→ **Assignment**
Please tally the lines below that contain the word "panel" and reply with the total alone.
________________
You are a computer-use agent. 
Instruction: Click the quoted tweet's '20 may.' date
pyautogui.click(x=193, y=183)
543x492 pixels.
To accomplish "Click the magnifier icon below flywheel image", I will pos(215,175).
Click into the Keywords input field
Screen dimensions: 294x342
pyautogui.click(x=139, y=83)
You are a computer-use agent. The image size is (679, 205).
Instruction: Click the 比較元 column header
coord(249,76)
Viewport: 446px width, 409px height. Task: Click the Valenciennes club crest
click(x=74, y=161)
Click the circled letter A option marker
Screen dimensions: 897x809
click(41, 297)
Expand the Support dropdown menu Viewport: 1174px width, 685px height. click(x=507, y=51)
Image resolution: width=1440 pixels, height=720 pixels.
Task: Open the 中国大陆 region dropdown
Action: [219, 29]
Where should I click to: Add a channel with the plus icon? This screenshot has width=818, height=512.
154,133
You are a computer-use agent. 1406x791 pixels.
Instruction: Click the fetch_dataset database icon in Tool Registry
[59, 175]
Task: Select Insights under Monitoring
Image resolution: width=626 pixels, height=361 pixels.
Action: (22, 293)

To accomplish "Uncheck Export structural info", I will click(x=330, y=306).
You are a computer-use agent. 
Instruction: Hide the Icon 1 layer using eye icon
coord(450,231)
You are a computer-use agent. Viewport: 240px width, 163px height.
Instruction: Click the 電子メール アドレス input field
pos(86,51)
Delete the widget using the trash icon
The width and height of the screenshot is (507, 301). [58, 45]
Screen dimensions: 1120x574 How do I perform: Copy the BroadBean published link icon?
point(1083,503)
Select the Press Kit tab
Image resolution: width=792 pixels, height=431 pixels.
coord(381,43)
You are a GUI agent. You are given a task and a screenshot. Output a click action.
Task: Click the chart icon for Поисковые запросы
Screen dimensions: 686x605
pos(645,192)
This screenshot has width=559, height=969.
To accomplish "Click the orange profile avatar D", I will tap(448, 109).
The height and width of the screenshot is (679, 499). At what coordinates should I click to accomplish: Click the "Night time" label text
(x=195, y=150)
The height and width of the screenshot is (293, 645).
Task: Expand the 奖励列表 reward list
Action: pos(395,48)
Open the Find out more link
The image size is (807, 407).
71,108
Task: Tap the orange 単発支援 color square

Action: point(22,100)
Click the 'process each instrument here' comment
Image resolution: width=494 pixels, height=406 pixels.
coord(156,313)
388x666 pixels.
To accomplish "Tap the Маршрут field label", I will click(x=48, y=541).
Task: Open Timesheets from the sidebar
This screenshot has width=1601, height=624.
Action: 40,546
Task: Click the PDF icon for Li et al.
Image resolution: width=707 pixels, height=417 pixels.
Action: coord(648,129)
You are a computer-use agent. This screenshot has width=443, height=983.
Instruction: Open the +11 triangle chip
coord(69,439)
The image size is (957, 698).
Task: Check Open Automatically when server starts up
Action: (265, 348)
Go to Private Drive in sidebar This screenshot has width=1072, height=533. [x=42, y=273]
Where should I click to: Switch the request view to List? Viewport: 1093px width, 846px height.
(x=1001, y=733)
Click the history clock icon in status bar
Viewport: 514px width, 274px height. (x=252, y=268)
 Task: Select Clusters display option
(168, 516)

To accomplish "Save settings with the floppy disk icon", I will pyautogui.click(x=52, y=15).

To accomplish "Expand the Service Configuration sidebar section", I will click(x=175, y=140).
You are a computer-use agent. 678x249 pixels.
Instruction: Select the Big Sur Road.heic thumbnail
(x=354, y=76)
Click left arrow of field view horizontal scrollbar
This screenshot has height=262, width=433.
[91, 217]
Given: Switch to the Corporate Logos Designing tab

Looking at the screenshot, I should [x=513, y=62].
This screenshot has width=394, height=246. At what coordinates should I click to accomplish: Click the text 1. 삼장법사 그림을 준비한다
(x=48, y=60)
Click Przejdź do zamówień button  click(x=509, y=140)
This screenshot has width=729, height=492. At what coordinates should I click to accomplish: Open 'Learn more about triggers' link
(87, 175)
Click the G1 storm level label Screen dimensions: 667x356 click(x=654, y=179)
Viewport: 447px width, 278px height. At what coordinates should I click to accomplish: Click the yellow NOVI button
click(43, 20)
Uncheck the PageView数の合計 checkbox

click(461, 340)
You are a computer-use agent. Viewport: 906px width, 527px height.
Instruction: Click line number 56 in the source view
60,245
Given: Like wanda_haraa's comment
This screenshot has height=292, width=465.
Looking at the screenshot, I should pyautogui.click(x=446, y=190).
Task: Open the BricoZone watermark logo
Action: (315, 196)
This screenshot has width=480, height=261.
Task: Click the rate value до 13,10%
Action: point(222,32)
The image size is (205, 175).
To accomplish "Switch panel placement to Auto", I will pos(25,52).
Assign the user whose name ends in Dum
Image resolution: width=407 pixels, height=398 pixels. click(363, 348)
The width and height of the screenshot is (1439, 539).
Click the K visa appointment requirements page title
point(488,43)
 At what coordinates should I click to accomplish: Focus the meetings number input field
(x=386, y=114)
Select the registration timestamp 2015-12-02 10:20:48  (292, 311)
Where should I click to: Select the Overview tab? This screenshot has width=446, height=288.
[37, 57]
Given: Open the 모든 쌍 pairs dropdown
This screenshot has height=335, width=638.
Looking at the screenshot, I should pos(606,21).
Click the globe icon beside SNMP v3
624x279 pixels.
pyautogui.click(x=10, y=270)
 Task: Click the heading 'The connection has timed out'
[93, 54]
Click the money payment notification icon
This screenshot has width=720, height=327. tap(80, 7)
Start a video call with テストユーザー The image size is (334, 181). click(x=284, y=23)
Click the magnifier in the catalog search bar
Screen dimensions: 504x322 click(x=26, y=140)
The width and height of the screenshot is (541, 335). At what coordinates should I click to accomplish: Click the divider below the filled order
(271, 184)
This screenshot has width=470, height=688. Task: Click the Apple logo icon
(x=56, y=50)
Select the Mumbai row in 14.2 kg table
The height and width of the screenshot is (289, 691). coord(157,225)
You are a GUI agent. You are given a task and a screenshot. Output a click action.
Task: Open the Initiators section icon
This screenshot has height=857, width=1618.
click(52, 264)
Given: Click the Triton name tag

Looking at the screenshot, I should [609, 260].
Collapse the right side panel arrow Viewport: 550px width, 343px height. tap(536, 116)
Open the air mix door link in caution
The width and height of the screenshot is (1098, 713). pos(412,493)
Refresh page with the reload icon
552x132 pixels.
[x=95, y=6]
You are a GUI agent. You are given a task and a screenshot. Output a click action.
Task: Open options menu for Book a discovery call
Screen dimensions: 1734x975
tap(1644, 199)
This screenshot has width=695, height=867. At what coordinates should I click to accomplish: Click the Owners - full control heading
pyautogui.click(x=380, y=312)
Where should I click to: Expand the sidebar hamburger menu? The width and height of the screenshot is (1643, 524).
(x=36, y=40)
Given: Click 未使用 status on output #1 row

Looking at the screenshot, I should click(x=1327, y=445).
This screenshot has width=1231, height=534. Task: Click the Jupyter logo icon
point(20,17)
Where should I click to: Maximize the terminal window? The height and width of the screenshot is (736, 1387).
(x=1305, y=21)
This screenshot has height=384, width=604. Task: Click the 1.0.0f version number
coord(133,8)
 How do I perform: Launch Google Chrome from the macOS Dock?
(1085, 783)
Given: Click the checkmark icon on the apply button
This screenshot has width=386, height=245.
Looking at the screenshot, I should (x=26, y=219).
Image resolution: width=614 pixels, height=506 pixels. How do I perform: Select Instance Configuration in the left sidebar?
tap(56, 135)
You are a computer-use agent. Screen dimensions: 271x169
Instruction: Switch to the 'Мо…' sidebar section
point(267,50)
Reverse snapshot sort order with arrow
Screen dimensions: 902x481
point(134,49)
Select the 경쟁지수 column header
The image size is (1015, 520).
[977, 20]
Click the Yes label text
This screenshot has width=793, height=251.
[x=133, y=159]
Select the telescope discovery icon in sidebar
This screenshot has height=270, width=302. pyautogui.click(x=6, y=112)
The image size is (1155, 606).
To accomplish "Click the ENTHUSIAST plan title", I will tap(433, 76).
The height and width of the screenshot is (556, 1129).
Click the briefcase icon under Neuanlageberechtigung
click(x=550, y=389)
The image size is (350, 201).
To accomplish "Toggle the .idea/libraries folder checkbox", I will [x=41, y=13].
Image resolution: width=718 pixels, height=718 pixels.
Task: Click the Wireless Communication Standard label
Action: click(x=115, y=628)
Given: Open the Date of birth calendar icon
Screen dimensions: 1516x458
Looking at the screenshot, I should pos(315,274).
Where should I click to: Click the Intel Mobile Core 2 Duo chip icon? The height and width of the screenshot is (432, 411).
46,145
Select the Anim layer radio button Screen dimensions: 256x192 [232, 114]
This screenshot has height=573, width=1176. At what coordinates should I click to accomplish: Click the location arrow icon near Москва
________________
→ **Exercise response**
2